BEGIN PROVIDED DATA
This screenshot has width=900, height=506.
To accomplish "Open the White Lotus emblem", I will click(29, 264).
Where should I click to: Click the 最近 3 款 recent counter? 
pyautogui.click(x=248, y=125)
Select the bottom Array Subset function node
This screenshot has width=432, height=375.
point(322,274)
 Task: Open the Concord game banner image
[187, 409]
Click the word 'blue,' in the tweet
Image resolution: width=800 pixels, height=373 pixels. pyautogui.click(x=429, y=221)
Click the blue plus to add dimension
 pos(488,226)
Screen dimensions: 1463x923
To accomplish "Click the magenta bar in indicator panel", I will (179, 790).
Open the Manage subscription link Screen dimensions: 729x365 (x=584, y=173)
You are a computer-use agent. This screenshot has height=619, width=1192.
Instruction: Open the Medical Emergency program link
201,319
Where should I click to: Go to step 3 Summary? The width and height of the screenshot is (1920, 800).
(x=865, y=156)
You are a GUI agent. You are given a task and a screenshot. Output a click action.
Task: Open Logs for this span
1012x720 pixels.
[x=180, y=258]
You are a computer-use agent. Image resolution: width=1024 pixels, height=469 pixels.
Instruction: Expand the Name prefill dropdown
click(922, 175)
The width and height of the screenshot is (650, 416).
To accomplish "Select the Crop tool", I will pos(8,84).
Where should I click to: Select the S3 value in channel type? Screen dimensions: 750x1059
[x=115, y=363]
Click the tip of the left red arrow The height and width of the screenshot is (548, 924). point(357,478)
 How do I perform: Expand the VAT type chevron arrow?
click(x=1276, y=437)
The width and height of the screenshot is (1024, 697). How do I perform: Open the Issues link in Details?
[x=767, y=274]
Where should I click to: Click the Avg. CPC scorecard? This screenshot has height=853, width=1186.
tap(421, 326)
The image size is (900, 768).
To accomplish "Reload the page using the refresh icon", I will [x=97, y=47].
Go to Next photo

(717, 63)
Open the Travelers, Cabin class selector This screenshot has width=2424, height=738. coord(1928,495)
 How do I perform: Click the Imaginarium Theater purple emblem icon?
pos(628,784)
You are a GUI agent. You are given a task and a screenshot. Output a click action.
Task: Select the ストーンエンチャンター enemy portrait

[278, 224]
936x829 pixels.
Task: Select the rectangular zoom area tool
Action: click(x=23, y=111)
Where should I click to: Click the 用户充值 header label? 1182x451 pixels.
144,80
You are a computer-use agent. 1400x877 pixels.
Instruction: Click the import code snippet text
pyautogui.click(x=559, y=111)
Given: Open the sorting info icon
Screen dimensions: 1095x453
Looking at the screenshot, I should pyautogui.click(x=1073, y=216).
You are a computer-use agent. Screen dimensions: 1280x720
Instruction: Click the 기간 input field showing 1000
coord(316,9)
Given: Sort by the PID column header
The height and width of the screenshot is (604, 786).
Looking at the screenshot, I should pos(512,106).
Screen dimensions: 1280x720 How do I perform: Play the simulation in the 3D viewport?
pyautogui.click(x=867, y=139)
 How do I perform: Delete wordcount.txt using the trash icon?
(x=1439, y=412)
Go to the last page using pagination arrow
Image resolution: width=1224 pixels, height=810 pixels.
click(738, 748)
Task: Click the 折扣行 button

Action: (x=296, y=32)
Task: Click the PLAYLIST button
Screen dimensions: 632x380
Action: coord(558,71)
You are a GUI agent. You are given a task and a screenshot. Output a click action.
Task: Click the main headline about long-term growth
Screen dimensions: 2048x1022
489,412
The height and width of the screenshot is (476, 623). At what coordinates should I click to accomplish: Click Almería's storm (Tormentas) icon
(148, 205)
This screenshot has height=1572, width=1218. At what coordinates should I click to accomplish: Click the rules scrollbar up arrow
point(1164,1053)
END PROVIDED DATA
TASK BRIEF :: Please write out exactly the line containing "The height and width of the screenshot is (476, 623)." and every line after it through the end of the records, nothing more.

REPLY ::
The height and width of the screenshot is (476, 623). At what coordinates should I click to accomplish: Click Almería's storm (Tormentas) icon
(148, 205)
This screenshot has height=1572, width=1218. At what coordinates should I click to accomplish: Click the rules scrollbar up arrow
point(1164,1053)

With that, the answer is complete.